One of the defining tensions in my life has always been reconciling my feminist political beliefs, my desire for a respectful and egalitarian relationship, and my attraction to more traditional alpha males. I passionately believe in women’s equality, in reproductive rights, and in equal pay for equal work. And I want to be in a loving, intimate, balanced relationship where everyone makes a contribution, whatever that might be. So why do those things seem so hard to reconcile with my desire to feel looked after and taken care of?
I’m a caretaker by personality. It’s just in my nature. Though I’ve never seriously considered becoming a psychotherapist, I might be a talented one because I’m a good listener and I deeply care about people. That’s a fine way to be, of course, but sometimes it can veer off into a no-no zone of continually putting other people’s needs and wants before my own. Everyone wants to feel needed, but I’m a strong person and sometimes I have found myself exploited, having to be strong for two people. That’s ultimately going to be unsustainable for me.

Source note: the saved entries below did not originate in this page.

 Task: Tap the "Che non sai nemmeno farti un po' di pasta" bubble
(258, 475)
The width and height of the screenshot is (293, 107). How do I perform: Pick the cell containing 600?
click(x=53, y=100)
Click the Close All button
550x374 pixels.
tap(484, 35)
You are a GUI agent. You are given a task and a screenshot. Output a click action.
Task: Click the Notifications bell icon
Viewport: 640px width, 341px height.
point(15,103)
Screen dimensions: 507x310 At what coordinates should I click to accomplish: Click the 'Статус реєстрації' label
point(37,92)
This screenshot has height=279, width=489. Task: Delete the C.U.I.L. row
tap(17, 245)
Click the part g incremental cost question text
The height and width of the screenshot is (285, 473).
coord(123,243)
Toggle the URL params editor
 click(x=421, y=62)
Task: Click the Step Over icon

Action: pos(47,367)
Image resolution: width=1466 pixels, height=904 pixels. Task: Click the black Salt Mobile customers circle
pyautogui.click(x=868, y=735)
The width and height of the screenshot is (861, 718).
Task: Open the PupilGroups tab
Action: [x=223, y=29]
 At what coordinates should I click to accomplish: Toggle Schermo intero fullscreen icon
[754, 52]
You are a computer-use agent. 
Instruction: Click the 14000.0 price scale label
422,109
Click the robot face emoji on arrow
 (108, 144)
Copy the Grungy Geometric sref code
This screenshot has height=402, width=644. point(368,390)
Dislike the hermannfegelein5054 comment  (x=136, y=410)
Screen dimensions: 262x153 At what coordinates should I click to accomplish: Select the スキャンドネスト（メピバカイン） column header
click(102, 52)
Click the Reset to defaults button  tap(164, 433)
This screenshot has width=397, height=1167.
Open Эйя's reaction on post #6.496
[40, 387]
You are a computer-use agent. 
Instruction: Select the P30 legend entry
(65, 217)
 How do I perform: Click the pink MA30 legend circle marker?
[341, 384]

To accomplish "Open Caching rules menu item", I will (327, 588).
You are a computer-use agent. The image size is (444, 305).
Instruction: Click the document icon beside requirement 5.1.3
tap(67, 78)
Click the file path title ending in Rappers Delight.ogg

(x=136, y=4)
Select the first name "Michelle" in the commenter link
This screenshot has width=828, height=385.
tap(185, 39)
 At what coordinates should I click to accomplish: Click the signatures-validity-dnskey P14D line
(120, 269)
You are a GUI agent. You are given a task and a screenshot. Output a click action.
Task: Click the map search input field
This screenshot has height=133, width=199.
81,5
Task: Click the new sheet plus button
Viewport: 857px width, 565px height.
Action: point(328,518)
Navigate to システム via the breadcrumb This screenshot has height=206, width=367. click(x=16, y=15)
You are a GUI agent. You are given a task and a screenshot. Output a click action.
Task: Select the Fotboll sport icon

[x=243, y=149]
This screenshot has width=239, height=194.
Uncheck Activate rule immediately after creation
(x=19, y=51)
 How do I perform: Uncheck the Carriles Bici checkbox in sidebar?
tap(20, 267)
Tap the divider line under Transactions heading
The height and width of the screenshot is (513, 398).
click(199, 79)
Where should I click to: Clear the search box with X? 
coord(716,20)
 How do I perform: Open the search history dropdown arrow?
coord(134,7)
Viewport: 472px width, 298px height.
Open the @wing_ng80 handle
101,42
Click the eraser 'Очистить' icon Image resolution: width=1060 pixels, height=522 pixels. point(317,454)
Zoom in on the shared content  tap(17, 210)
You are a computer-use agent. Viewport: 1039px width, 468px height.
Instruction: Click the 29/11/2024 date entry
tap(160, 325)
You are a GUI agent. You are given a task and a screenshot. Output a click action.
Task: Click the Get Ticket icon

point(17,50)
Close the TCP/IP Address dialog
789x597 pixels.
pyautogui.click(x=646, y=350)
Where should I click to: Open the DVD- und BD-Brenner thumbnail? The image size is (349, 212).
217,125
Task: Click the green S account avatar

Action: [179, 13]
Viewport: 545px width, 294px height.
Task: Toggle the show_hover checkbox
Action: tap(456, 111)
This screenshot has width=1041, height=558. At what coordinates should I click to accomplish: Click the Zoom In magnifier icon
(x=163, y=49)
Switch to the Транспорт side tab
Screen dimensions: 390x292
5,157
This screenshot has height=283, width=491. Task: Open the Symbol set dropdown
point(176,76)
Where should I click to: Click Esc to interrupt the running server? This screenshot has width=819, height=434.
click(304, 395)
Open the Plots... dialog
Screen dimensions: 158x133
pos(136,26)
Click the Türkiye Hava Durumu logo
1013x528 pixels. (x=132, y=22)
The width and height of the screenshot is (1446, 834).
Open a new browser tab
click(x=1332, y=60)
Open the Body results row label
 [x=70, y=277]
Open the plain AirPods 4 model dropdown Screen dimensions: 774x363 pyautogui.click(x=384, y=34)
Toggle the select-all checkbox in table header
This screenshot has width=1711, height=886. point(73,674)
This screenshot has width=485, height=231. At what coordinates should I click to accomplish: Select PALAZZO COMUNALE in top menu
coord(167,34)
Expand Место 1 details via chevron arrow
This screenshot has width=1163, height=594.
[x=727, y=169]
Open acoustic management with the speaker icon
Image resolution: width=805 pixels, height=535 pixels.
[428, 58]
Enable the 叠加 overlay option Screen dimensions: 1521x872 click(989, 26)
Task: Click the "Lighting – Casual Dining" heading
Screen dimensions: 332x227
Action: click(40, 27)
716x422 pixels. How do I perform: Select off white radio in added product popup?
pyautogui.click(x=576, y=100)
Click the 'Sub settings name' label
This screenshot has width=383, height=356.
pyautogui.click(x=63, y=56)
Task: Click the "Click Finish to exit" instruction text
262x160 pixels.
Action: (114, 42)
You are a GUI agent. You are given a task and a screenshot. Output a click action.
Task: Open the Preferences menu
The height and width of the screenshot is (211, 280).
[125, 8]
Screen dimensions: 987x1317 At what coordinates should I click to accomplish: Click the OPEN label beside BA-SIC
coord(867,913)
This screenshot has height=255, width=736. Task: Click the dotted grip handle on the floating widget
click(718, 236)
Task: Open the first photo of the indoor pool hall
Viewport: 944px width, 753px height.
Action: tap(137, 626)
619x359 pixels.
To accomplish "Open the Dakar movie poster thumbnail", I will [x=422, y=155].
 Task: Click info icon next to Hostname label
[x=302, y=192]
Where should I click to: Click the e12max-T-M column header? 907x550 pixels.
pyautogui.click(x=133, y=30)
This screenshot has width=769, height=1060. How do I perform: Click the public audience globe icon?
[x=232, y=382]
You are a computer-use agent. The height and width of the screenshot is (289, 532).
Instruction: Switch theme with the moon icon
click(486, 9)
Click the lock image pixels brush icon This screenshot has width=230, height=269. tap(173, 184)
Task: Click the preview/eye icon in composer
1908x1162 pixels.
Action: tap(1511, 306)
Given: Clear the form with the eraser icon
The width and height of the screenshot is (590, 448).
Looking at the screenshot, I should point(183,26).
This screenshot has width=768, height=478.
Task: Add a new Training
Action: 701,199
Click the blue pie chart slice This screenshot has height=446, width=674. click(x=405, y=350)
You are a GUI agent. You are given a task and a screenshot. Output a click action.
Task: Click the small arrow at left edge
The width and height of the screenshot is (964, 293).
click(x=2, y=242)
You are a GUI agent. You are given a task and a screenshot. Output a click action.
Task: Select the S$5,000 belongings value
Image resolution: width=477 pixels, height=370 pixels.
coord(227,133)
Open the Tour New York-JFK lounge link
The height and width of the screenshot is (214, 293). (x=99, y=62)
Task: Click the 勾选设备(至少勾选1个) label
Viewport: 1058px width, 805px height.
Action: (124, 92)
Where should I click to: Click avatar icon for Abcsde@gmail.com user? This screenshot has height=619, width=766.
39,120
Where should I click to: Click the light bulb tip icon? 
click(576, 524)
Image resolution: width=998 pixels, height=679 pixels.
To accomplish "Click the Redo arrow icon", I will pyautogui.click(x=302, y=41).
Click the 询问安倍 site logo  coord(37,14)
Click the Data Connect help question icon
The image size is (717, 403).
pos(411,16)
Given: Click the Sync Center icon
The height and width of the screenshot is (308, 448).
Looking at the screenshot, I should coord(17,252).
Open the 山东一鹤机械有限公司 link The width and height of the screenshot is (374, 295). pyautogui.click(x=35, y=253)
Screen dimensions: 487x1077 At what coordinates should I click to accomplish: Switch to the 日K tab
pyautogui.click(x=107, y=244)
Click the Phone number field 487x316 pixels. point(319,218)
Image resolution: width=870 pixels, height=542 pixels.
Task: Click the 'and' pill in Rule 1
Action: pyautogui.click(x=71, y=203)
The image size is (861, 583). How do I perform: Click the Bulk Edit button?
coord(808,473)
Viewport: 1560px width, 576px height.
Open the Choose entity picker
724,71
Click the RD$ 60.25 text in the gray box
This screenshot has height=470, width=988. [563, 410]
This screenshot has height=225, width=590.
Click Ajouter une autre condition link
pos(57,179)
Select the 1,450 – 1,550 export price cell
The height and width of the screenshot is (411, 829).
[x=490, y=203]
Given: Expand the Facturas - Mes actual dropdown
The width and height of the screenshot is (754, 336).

Though I have a caring nature, I hate feeling like I’m someone’s mommy in a relationship. Feeling as if there’s an unequal power balance tipped in my favor makes me nervous and overwhelmed. There’s a difference between taking care of someone in the sense that you are looking out for him, versus taking care of someone who seems unable to take care of himself. I was in a relationship once where I felt like I was the only one who had time management skills, or perhaps, had respect for time at all. A friend of mine was in a relationship where she said she felt “like a maid” because the guy had no desire to clean or do laundry. Those things seem like minor annoyances until you start to feel like someone’s mommy.
And with all due respect to real mommies, no one feels sexy in a relationship as “mommy.”
And it does all come down to sex, doesn’t it? How we feel outside the bedroom directly impacts how we feel inside the bedroom. It is no secret that I have a spanking fetish and prefer to be with sexually dominant men, that I get off on not being the aggressor and not being in charge. I was a gender studies student. I am well aware that “masculine” and “feminine” are constructions, but for the sake of conversation, let’s assume they do exist. When I yell at the TV screen when Patti Stanger is berating women on “Millionaire Matchmaker” for having too much “masculine energy,” it’s because I don’t think one person should be telling another person how to behave, not because I deny those energies exist. Sometimes a man has the more “dominant” or “masculine” energy; sometimes the women does. Both can work. For me, personally, I prefer to have “masculine” energy in my career, among my friends, and with my extracurricular interests and a “feminine” energy in my relationship.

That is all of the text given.